▶ [Your objective]: Verbatim copy without images: repeat the records in full.

(Screenshot grounding data)
----------

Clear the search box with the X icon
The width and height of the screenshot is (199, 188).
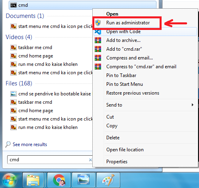coord(90,160)

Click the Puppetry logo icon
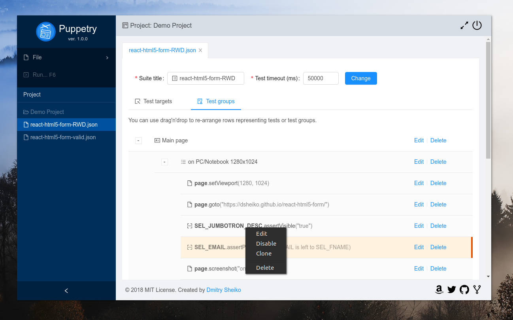(46, 32)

----------

▶ [Answer for this exercise]:
Clear the search box with the X icon
The width and height of the screenshot is (199, 188).
coord(90,160)

Click the Puppetry logo icon
(46, 32)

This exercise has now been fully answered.